The US government has delivered on hints that encryption policy would be loosened by saying it will allow both Netscape and Microsoft to export software that includes 128-bit encryption technology to banks worldwide for protection of online financial transactions.
Specifically, Netscape received permission from the US. State Department to export its Communicator Web browser client software, featuring 128-bit encryption capabilities. In addition, Netscape can now also export its SuiteSpot server software using 128-bit encryption to certified banks worldwide.
Microsoft got its go-ahead from the US Commerce Department. The company says it will incorporate 128-bit encryption in all domestic and export versions of Microsoft products dealing with the Internet, beginning with Microsoft Internet Explorer 4.0, Microsoft Money 98 and Microsoft Internet Information Server.
Both companies use the Secure Sockets Layer (SSL) protocol.
The government's export approval for 128-bit encryption does not require the use of key escrow - the storage of encryption keys to enable law enforcement officials to recover users' messages - but it does require a key recovery mechanism.

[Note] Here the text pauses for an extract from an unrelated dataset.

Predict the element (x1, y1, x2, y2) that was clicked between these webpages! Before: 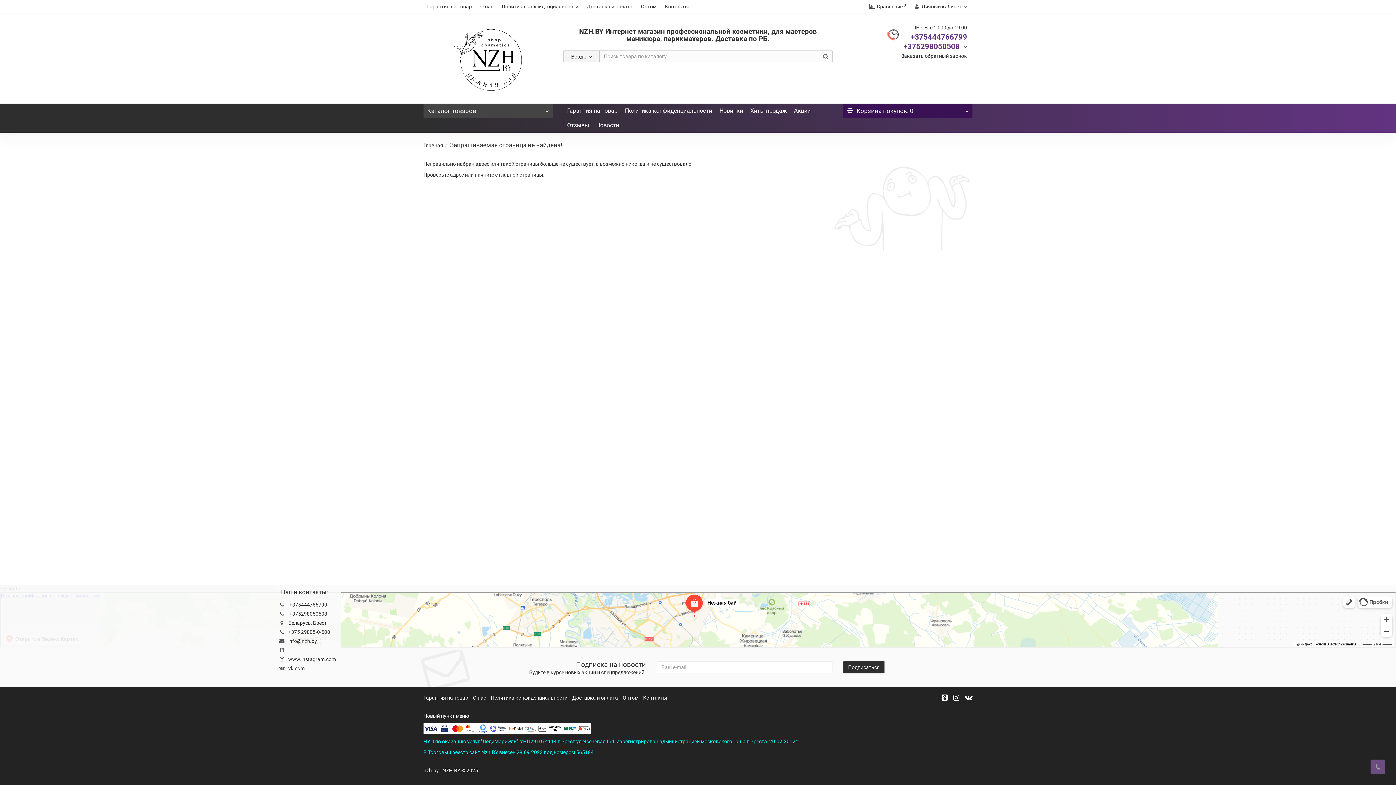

Under key recovery, a government-approved third-party holds the keys to encrypted data, allowing the US government to get access to encrypted data with proper court documents.
While Netscape is working with VeriSign on key recovery, Microsoft says it will turn the certificate mechanism over to a reliable third-party group at the appropriate time.

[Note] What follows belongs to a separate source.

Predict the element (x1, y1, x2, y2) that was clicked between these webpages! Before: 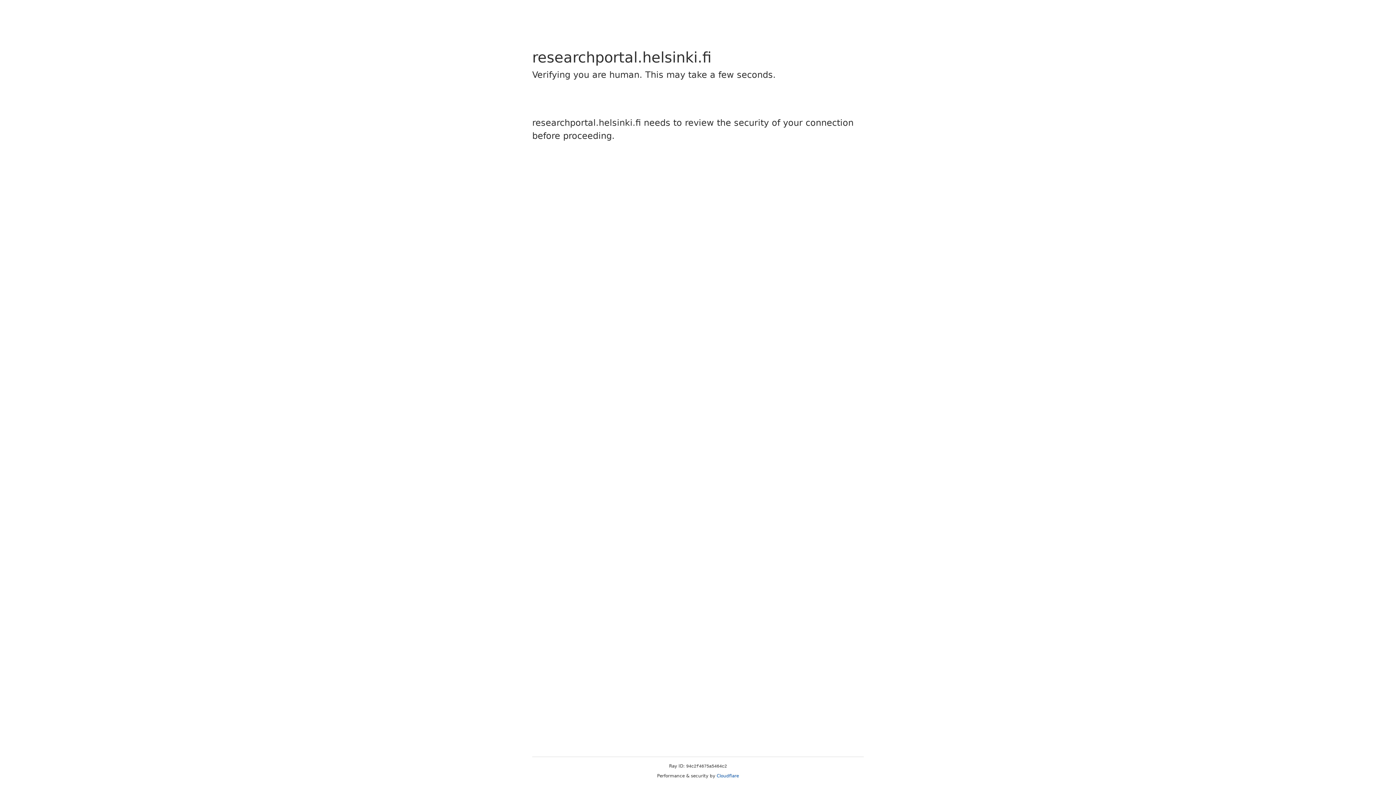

"We are still looking at various companies and eventually will pick the best one," says Mike
Dusche, Microsoft's financial services industry manager, declining to name candidates.
Analysts view the announcements of 128-bit export authorizations as being in line with the U.S. government's intention to relax its stand on encryption technology.
"All of this is likely to mean that the Clinton administration is relaxing its draconian rule on encryption," says Larry Dietz, vice president at Zona Research. "It's not an abandonment but a relaxation."
Microsoft's Dusche says that when an announced relaxation of US electronic-commerce export regulations occurs in the next several months, the Microsoft license will be updated to extend strong security to other financial institutions such as investment, brokerage and insurance firms, and to make available even more secure key lengths.
"Microsoft continues to support the position of the Business Software Alliance, which calls for an immediate relaxation of export rules," Dusche says.